Si uno sale de la parte turística de este ‘destino’ –anhelado por viajeros colombianos y de todo el orbe–, se puede comprobar que, con fallo o sin él, esta isla y las otras necesitan una reingeniería económica y social. En principio porque hay mucha gente en relativamente poco espacio: unas 50 mil personas en poco más de 52 kilómetros cuadrados.
Esa sería la población de todo el archipiélago, según un censo oficial del 2013; un 90% está en San Andrés, donde hay hoteles y tiendas de ropa y artefactos de marca, debido a que desde 1953 es ‘puerto libre’, por decisión del dictador Gustavo Rojas Pinilla. A partir de ese momento, dicen los raizales, la isla dejó de pertenecerles como antes y se superpobló.
Cultura raizal
Las cifras sugieren que tienen algo de razón, pues hoy son sólo un 38% de toda la población, aun cuando su impronta cultural se siente profundamente en la isla. En las trenzas que llevan, al estilo jamaiquino, en las artesanías, en los productos de coco (como un licor harto espirituoso llamado ‘cocoloco’) y, por supuesto, en la pesca, un arte que practican por siglos.
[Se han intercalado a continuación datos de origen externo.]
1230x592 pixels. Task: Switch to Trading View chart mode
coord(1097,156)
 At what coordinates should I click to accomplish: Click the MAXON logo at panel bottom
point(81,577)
Nuevamente Alexis se agita, mueve las manos, explica todo el drama que vive. En el fondo marino –donde hace unas horas he avistado una barracuda y un par de tortugas–, los corales, abundantes en esta zona, no se dan por enterados. El deslumbrante ecosistema que los envuelve luce, en la parte que habitan los hombres, revuelto, muy agitado.